Patients were sedated, paralyzed and mechanically ventilated in volume-controlled
mode. All had an 8.0-mm endotracheal tube. Tidal volume was 6-8 mlkg-1, respiratory rate
was 18-25 min-1, PEEP was chosen by the attending physician. The inspired oxygen
concentration was set to have pulse-oximeter oxygen saturation (SpO2) 92%.
Measurements
Changes in end-expiratory lung volume were measured by inductive plethysmography,
as previously described (9). The end-expiratory lung volume change was calculated as the
difference between the volumes measured at the end of expiration just before and at the end of
each suctioning procedure (Figure 1). Lung volume change was also measured following
suctioning, at the first breath after resuming baseline ventilation and after one minute, before
elastic pressure-volume (Pel-V) curves recording.

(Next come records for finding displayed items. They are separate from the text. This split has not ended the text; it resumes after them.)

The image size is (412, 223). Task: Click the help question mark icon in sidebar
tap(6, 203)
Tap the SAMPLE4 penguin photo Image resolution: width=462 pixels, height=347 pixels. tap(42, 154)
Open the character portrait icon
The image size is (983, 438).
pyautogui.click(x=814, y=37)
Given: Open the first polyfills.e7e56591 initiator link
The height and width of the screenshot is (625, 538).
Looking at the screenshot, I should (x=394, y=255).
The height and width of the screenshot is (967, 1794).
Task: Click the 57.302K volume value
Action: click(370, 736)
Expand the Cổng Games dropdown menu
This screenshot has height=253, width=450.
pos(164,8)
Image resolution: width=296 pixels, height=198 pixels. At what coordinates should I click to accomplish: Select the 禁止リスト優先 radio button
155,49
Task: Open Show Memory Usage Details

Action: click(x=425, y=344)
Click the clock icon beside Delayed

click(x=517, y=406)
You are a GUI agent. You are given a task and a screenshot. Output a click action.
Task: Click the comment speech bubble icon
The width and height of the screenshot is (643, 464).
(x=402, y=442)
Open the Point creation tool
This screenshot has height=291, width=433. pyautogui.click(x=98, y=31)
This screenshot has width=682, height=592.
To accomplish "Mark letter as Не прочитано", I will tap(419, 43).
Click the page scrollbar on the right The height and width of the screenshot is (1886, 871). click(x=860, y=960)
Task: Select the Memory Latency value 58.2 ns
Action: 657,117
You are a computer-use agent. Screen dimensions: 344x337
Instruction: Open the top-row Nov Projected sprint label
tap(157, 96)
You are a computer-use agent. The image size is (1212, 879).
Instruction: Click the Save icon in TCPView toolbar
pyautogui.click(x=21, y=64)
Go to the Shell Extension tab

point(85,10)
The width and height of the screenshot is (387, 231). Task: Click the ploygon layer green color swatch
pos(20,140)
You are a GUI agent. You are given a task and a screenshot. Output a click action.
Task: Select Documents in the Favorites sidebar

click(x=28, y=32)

Pel-V curves from PEEP and from the static equilibrium volume at zero end-expiratory
pressure (ZEEP) were acquired before and one minute after each suctioning procedure, using
the low sinusoidal flow technique, as described (10, 11). Linear compliance at ZEEP and
PEEP-related alveolar recruitment/derecruitment at the elastic pressure of 20 cmH2O were
measured (10-15).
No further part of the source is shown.